## Work to do
**a)** Copy the helmet text below word for word, from "Helmets play a" up to and including "you up correctly!".
**b)** In one to three sentences, explain why the helmet text below says a rider in South Africa can still get a half helmet even though that style is not approved there.

Helmets are without a doubt a key feature for motorcycle riding, but have you ever considered diving deeper in to the wonderful world of helmets?
Take it from an experienced rider, helmets are more than just a fashionable add-on to you and your motorcycle. Here in South Africa, there of plenty of good looking helmets but not all helmets serve the same function or have the same benefits or features.
When it comes to helmet choices, worldwide, you’ve got a choice of 5 styles, but certain helmets and their features aren’t approved in every country. Here in South Africa, we pass our helmets through European Safety Ratings, known more commonly as an ECE Approval rating. Certain styles like a half helmet/ piss-pot helmets aren’t approved here in South Africa, with that being said, it does not mean that you can’t get one for yourself. Many overseas companies offer these helmets as it’s approved through their safety ratings.
Helmets play a massive role not only in lines of protection but also in terms of comfort and usage. For example, there’s no point in going for a long trip all the way to Sutherland, in the middle of winter, and you’re stuck with an open-face helmet. There’s a helmet for each style of riding out there, so whether you’re doing short distance commuting or long-distance touring, Harley-Davidson® Tyger Valley helmets (and their specialist- Dylan) will definitely suit you up correctly!
As with any Harley® motorcycle, customization and personal touches make the bike and rider unique. So why not do the same to your helmet? From sticker kits, to additional parts such as smoked-out visors, dome decals, Bluetooth/wired communication systems and many more can be added to your helmet to bring your style and personality to the road.

## Data rows
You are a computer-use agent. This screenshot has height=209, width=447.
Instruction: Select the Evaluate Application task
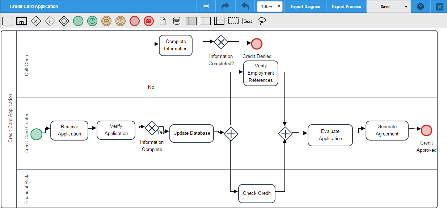330,135
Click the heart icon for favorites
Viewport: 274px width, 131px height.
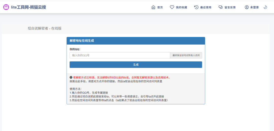[x=172, y=7]
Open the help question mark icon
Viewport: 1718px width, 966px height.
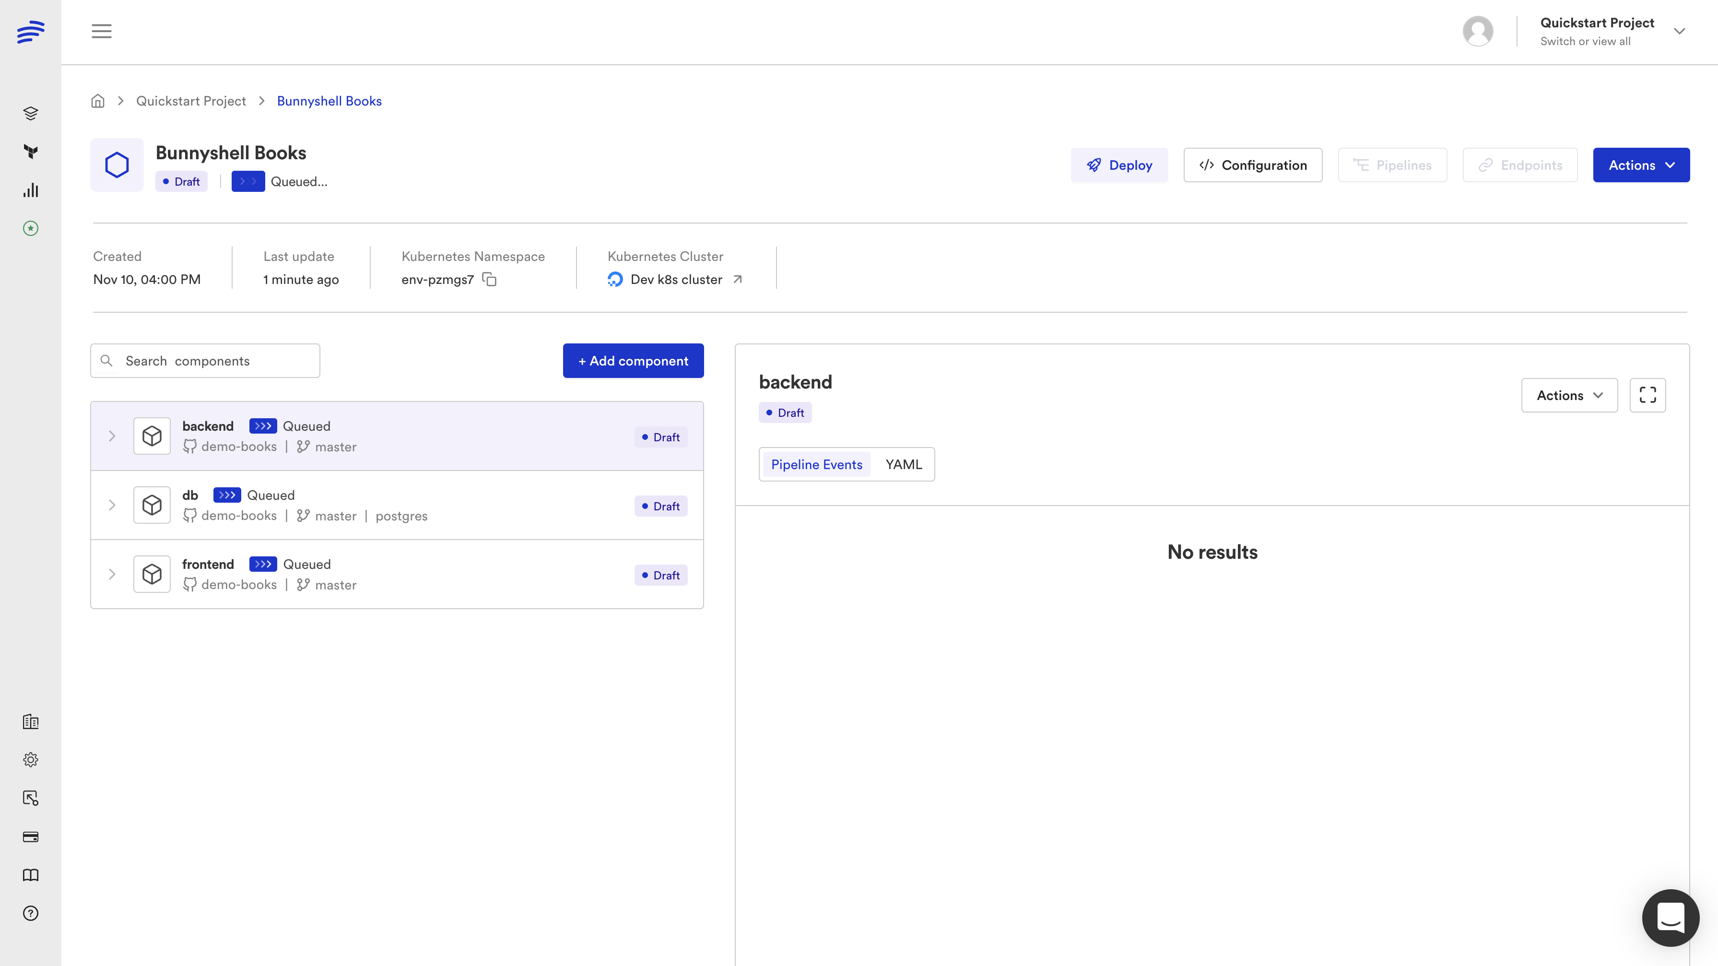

## The solutions
**a)**
Helmets play a massive role not only in lines of protection but also in terms of comfort and usage. For example, there’s no point in going for a long trip all the way to Sutherland, in the middle of winter, and you’re stuck with an open-face helmet. There’s a helmet for each style of riding out there, so whether you’re doing short distance commuting or long-distance touring, Harley-Davidson® Tyger Valley helmets (and their specialist- Dylan) will definitely suit you up correctly!

**b)** Many overseas companies offer half helmets because the style is approved under their own safety ratings. Although half helmets are not approved under South Africa's ECE approval rating, a rider can still get one from those companies.